On the flip side, IER claims that 80% of the states with the lowest electricity costs are firmly red. Specifically, 20 of the 25 states with the most affordable rates fall in the red category, while only four belong to the blue group, and just one is considered purple.

IER Director Tom Pyle commented, stating this is fundamentally a blue state issue. He believes blaming former President Donald Trump for escalating electricity prices overlooks the real problems. Pyle emphasized the need for policies that maintain coal-fired power plants and promote diverse energy sources like nuclear and natural gas. He suggested that the administration is striving to assist those states rather than complicate their situations.

The report also employed data from the Energy Information Administration (EIA) and insights from the Lawrence Berkeley National Laboratory to show how state policies impact electricity costs. It notes that many Democratic-led states are implementing rigid mandates aimed at phasing out coal, which affects power generation and pricing.

“Electricity prices are closely tied to state energy regulations, as states can decide which resources enter the grid,” the report states. Additionally, about 86% of states with above-average electricity prices voted Democrat in recent presidential elections.

Furthermore, the report cites findings from the Lawrence Berkeley National Laboratory, revealing that all five states with the highest electricity prices require 100% of their power to come from renewable or carbon-free sources, which the report argues unnecessarily raises costs.

Affordability is noted as a growing concern for Democrats, especially in recent gubernatorial elections in states like New Jersey and Virginia. IER warns in its report that Democratic-led states face significant challenges in energy affordability.

“Electricity prices differ drastically based on which party controls state government. The higher costs are a choice made by policymakers prioritizing climate initiatives over the financial well-being of families,” the report explains.

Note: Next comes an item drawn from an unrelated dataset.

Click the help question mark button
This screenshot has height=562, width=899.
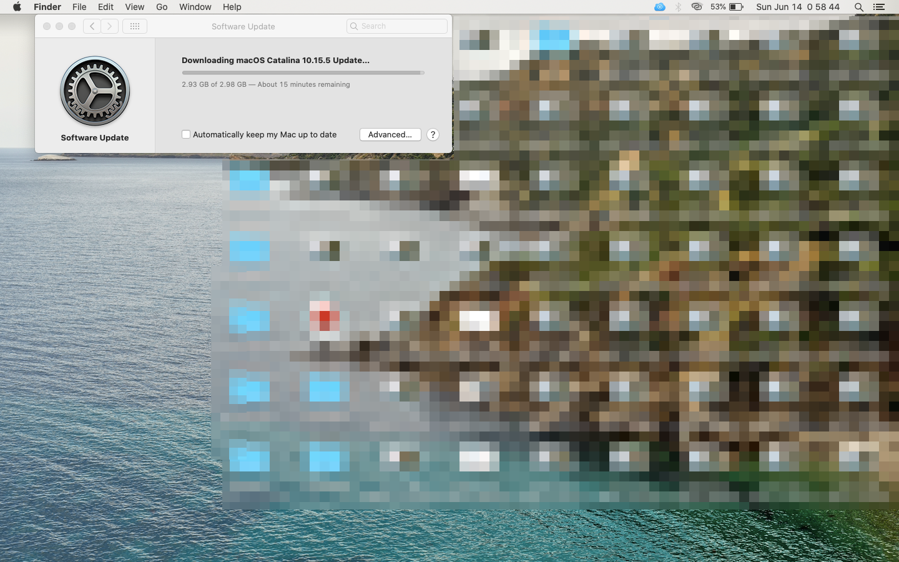433,135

Some exceptions exist, such as Alaska and New Mexico, which showcase that multiple factors influence electricity rates. Alaska’s geography often results in high transmission costs, while New Mexico benefits from its abundant natural gas resources, which helps keep prices low.

State-Specific Examples

IER presents findings from various states to illustrate how policy decisions affect energy markets and affordability.

New York

The report mentions that New York has electricity prices 58% above the national average. Stringent green energy policies, including the New York State Climate Leadership and Community Protection Act, aim for 70% renewable energy by 2030 and 100% by 2040. Additionally, New York is part of the Regional Greenhouse Gas Initiative, recently criticized by Democratic Pennsylvania Governor Josh Shapiro.

New York also closed the Indian Point nuclear power plant in 2021, which had supplied considerable power to New York City. Although this move received some support, current discussions about expanding nuclear energy are ongoing, focusing on reliability and costs.

California

California’s policies have been criticized for sidelining reliable energy sources, leading to some of the highest electricity costs in the nation—second only to Hawaii. The report attributes the expensive rates to multiple green energy mandates prioritizing emissions reductions over affordability.

They highlight that while California faces wildfires and other challenges, states like Florida manage to keep their energy costs relatively low despite similar demands, pointing to a difference in governance and policy focus.

Florida and Louisiana

The report argues that red states like Florida and Louisiana are managing without steep electricity costs. It states that residents in states prioritizing affordability, like Florida and Louisiana, should serve as a model for others. Even with high air conditioning demands and hurricanes, Florida’s rates remain below the national average, while Louisiana, with abundant natural gas, has the third-lowest rates in the country.

Kentucky

According to IER, Kentucky’s electricity rates are 21% lower than the national average, mainly due to its reliance on coal and natural gas without the burdens of additional mandates that drive up costs.